Differences of microvascular endothelium in the bovine corpus luteum of pregnancy and the corpus luteum of the estrous cycle

The purpose of the present study was to investigate potential modulations of endothelial cells of the bovine corpus luteum (CL) during pregnancy. Luteal endothelia of pregnant and non-pregnant cows were isolated and purity of cultures was verified by flow cytometric quantification of three independent endothelial markers (von Willebrand factor, angiotensin converting enzyme, Bandeiraea simplicifolia agglutinin I ligands).
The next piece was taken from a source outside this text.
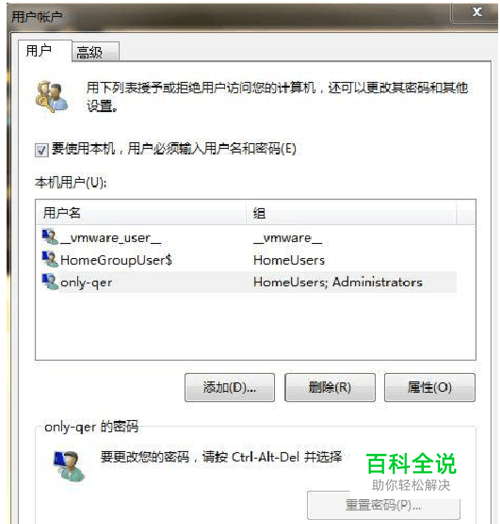Switch to the 高级 tab

[x=95, y=52]
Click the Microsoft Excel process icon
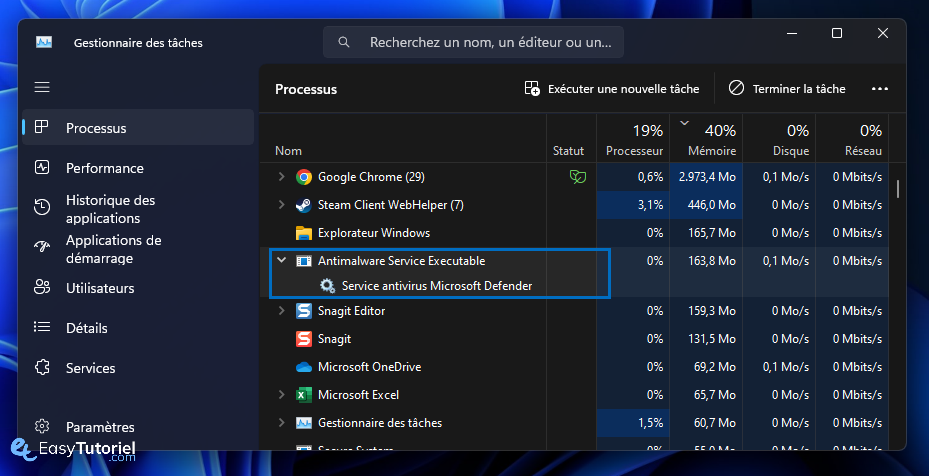Viewport: 929px width, 476px height. tap(304, 395)
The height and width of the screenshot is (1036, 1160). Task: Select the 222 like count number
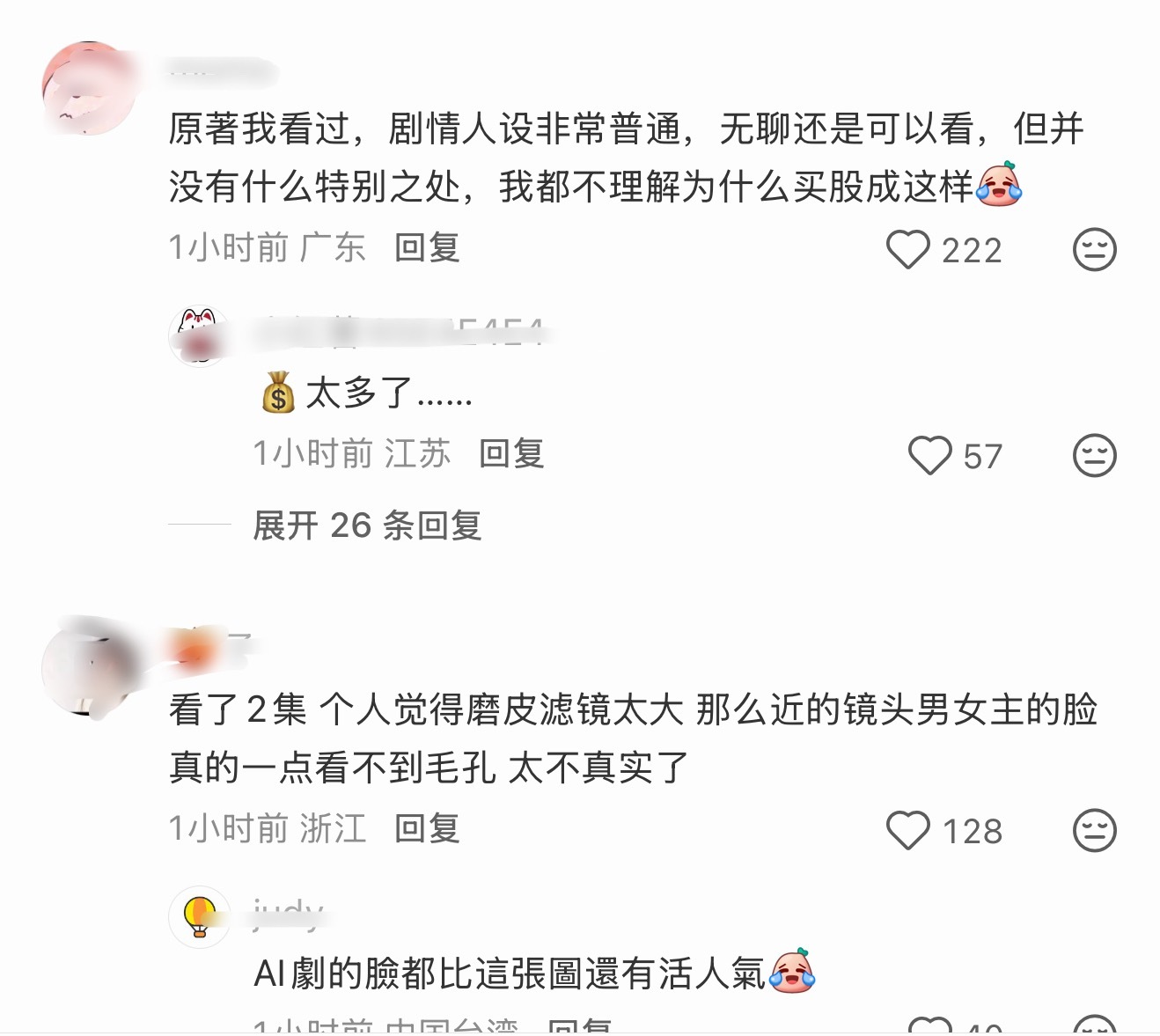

Different cellular parameters including light and electron microscopical investigation of morphology and growth characteristics as well as quantification of cellular lectin binding sites were compared. Extensive heterogeneity between luteal endothelial cells in pregnant and non-pregnant animals could be demonstrated, reflected in functional attributes like angiogenic activity, ultrastructural characteristics and the quantitative expression of cellular carbohydrates. Two different morphological types of cells ('cobblestone growth pattern' and 'arcuate growth pattern') were isolated from the CL of pregnancy as well as from the cyclic CL. Spontaneous angiogenic activities, including cellular migration in band-like structures and formation of ring-like structures, were observed in endothelial cells isolated from the CL of pregnant cows exclusively. This strongly suggests that microvascular luteal endothelium of pregnant animals, in contrast to the one of non-pregnant animals, is able to produce quantitatively and/or qualitatively specific angiogenesis factor(s). Heterogeneity between luteal endothelial cells in the pregnant and non-pregnant animal could also be demonstrated by quantification of lectin (Bandeiraea simplicifolia agglutinin I, concanavalin A, Dolichos biflorus agglutinin, Ulex europaeus agglutinin I, wheat germ agglutinin) binding sites: quantitative expression of specific endothelial cell surface carbohydrates could be correlated to the status of pregnancy, thus emphasizing the actual need of quantification of lectin binding.